Sometimes silence is golden.
Sometimes silence is lonely.
Sometimes silence is just an opportunity to catch our breaths.
I've been silent on here for a while. This isn't an apology and I'm not going to offer any excuses.
For me, this blog is at times a diary, a confessional, a scrapbook, a release valve..... It's here for me in a way that I don't have the courage to ask any people in my life to be. It does not judge. It's not too busy. It doesn't care if I call it at 2 in the afternoon or 3 in the morning.
But sometimes I need a break from even the best of listeners, I guess. So I went away...sort of. In some ways I think I was just trying to find cover until the dust had settled.

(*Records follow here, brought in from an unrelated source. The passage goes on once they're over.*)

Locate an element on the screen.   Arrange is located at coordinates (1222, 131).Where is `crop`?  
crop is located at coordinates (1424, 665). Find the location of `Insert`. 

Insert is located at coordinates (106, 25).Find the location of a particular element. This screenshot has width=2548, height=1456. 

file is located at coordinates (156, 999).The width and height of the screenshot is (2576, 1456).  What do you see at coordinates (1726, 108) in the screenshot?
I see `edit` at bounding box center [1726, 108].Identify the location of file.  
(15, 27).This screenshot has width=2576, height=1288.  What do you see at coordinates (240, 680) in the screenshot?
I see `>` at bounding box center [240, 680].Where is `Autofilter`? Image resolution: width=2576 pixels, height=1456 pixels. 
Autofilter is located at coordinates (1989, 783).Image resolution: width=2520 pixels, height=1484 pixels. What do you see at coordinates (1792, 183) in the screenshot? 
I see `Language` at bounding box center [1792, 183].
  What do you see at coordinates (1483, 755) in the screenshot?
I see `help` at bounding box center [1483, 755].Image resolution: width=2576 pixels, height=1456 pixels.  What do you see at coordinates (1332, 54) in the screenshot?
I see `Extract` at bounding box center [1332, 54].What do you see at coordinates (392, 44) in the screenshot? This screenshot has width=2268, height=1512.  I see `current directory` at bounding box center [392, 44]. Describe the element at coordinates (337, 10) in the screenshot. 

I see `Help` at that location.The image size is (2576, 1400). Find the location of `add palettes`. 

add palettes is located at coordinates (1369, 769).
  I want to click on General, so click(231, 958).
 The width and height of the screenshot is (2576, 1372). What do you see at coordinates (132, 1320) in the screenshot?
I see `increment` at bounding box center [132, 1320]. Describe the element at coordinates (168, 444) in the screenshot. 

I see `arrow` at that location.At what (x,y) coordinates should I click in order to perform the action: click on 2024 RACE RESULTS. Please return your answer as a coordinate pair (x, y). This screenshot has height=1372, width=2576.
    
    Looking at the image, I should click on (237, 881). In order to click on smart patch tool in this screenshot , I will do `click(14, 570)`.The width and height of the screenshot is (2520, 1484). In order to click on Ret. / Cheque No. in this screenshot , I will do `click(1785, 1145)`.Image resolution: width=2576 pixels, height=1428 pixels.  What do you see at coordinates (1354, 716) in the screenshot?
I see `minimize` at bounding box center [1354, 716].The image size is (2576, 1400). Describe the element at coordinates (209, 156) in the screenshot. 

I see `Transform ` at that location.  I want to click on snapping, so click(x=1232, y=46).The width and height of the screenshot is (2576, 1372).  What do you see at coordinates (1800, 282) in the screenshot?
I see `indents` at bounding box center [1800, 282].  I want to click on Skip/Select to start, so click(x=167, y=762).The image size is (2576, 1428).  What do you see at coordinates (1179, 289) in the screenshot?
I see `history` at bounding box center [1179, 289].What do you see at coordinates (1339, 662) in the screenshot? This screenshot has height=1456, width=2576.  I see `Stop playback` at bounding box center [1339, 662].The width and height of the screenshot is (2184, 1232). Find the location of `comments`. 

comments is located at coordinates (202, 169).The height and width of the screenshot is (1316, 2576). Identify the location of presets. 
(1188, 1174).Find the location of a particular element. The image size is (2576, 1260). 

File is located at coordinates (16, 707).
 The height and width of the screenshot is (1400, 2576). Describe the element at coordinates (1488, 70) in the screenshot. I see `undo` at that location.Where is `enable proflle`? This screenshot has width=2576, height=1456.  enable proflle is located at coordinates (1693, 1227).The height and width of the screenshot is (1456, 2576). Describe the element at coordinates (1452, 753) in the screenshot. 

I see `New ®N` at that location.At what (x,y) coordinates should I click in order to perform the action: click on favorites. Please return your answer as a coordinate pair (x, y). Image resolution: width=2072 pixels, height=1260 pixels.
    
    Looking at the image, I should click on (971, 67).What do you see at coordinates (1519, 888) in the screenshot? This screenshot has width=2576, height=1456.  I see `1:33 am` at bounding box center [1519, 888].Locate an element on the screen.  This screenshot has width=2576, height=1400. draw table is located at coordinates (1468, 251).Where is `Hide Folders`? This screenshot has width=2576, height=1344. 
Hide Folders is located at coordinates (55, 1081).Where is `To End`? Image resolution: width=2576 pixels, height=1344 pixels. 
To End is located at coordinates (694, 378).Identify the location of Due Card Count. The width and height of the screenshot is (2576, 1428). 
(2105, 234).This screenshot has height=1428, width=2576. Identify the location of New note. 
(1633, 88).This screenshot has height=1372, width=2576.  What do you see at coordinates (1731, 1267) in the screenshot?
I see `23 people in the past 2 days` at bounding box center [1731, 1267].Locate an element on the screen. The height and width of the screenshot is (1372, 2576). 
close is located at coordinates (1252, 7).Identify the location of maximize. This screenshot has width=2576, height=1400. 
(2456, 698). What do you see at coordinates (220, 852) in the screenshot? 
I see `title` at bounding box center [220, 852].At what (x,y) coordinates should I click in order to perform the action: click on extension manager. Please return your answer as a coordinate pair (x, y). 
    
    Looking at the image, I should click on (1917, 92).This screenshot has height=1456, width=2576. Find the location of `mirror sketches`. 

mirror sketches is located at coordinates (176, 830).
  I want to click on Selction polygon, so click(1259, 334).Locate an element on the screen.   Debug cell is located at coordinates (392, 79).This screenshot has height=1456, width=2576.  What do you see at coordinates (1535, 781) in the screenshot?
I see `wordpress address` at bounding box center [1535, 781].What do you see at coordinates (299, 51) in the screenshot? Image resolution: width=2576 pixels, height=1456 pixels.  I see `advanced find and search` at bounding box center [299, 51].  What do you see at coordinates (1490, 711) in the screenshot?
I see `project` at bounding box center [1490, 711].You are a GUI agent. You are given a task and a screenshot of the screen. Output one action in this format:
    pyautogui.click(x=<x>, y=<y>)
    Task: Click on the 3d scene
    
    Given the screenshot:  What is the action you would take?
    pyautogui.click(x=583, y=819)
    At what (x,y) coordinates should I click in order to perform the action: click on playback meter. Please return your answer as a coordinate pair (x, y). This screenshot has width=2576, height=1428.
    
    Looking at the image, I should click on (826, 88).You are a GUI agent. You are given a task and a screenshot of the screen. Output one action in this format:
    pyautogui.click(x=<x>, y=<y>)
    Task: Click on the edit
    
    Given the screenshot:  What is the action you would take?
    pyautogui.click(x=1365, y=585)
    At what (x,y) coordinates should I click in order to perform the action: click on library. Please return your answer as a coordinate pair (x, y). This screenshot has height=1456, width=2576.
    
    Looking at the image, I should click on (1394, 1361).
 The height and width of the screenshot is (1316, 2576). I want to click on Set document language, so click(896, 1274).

Back at the beginning of January when I begrudgingly welcomed in the new year, I complained about this sort of cloud that seemed to cover everything from my physical and financial well-being to the sad state of my bedroom and love life. Little did I know that my world was going to be turned upside-down in the month and a half to come. In that time, many people and possessions moved out of my life. Some I chose to discard. Others were things I would have preferred to hang on to.
Either way they are things that the universe knows I no longer need for the future ahead of me.
So I come here now having cleaned out the purse that is my life. There are new people in my life. There is a new list of adventures to keep me busy and interested in life. There is a new future ahead of me. I have no idea what it looks like, but perhaps it's time for me to stop being silent and to start making noise again.